Some of us teach classes made up of 60-70 percent from immigrant
students from Mexico, the Punjab, or Southeast Asia. These newcomers
have little immediate cultural or emotional ties with Europe. Even
two decades ago, all my Hispanic friends in our local community were
vehemently cheering on Argentina, and damning rumors of American
assistance to England. By 2050, a quarter of the population will be
of Hispanic heritage; perhaps another 20 percent Asian and African
American. Their view of Europe will be predicated on its attitudes
in the here and now, not on a reservoir of good will based on a
common emotional bond or ethnic heritage.
Yet in the past
six months, our European allies have been frittering away almost all
of America's past positive sentiments toward the continent.
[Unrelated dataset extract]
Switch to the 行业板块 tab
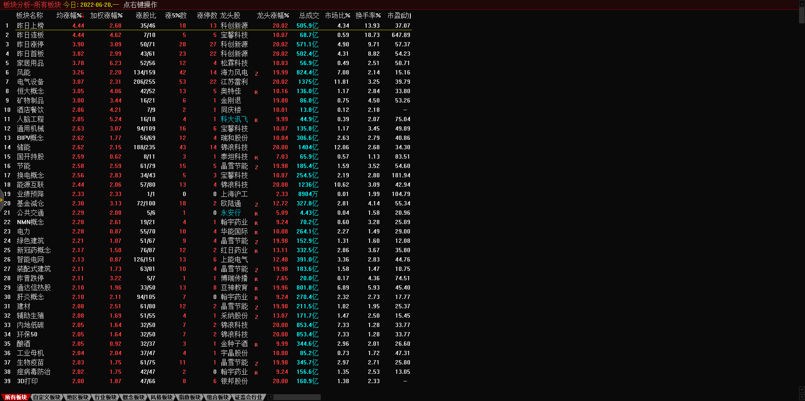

After
the European reaction to the aftermath of Sept. 11, I doubt
seriously whether America would wish to intervene as we did in 1999
in Kosovo. Should there be chaos in the Aegean, should there be a
falling-out between Russia and Eastern Europe, should there be a
missile attack on a European capital from Iran or Iraq, should China
make demands on the EU, there would now be zero support in
the United States for the use of American troops abroad. As we have
seen — thanks to Europe — Article V of NATO now means little, if
anything. Nor is this growing reluctance to aid Europe a return to
American isolation or knownothingism. Americans in contrast feel
strongly about their obligations to Japan and Latin America, and
their thawing relations with India and Russia.
So the problem
is not with us, but with the Europeans. And if the dividends of
their new utopian and increasingly unfree EU are what we've seen in
the present crisis, it may well be that we can only remain friends
by being allies no longer.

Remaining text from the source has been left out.